◆ **WORK ORDER**: Only an exact copy belongs in the answer: the line with "Given: Select booth D203" and every line after it through the end of the records, pictures left out.

◆ **SOURCE DATA**:
——————

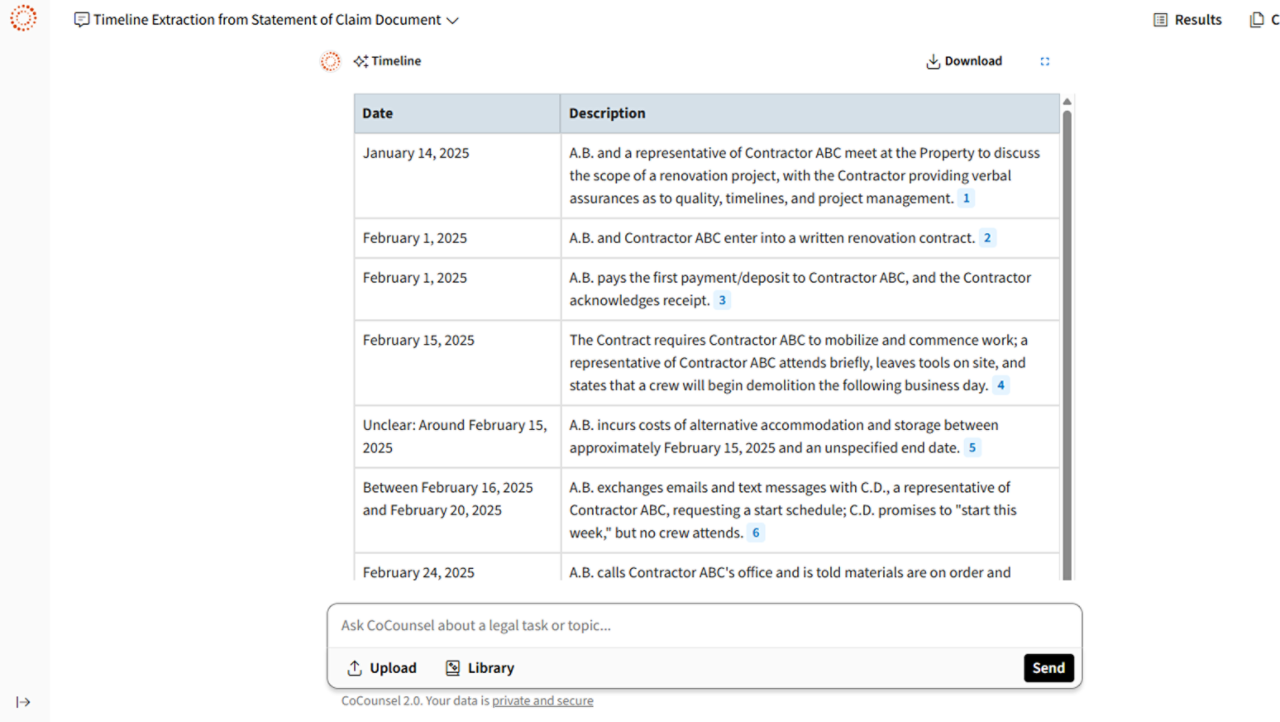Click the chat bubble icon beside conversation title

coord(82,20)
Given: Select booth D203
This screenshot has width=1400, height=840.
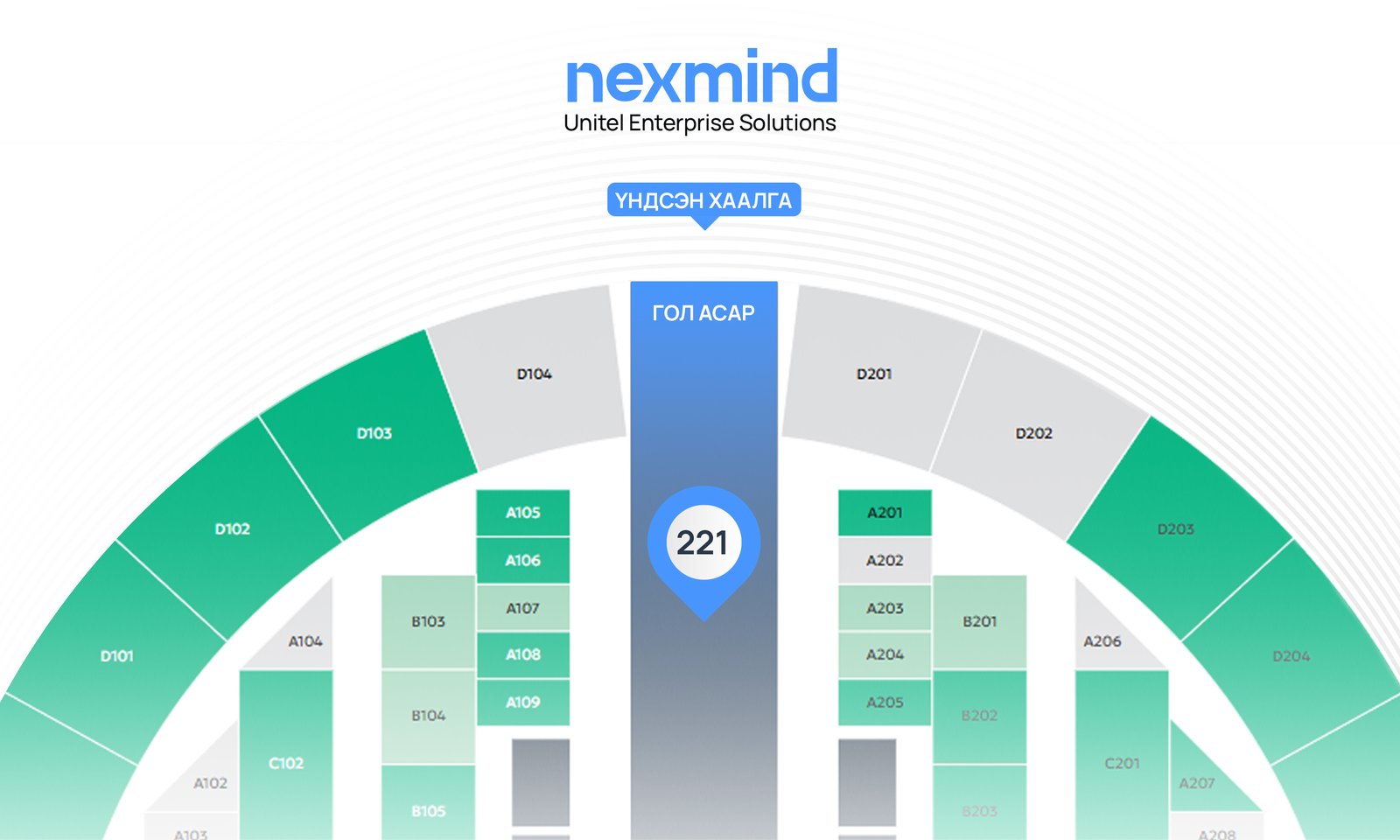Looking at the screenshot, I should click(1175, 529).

——————

◆ **SOLUTION FOR THIS EXERCISE**:
Given: Select booth D203
This screenshot has width=1400, height=840.
Looking at the screenshot, I should click(1175, 529).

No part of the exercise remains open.